** Records for processing **
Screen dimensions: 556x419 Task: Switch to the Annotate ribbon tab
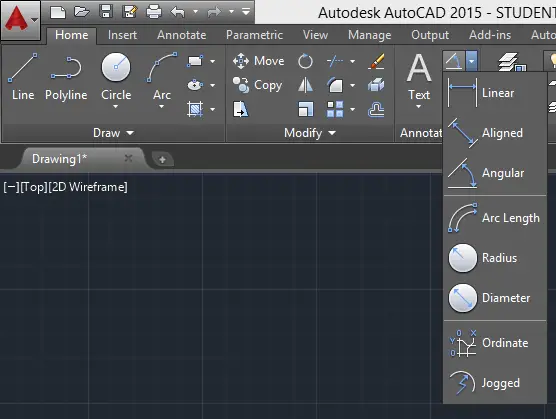[182, 35]
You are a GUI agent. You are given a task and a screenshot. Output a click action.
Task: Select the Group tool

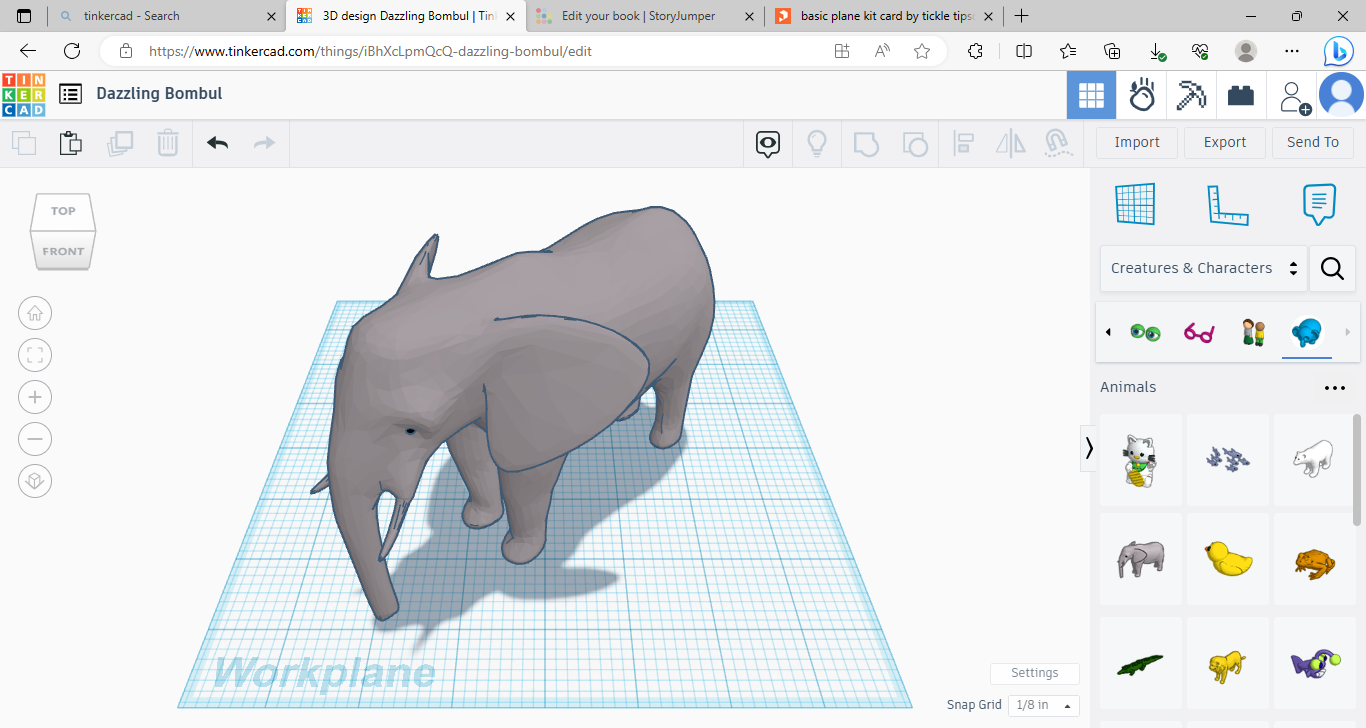click(x=865, y=143)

** Task **
Transcribe every entry exactly, leaving out the pictures.

** Answer to this problem **
Screen dimensions: 556x419 Task: Switch to the Annotate ribbon tab
[182, 35]
You are a GUI agent. You are given a task and a screenshot. Output a click action.
Task: Select the Group tool

click(x=865, y=143)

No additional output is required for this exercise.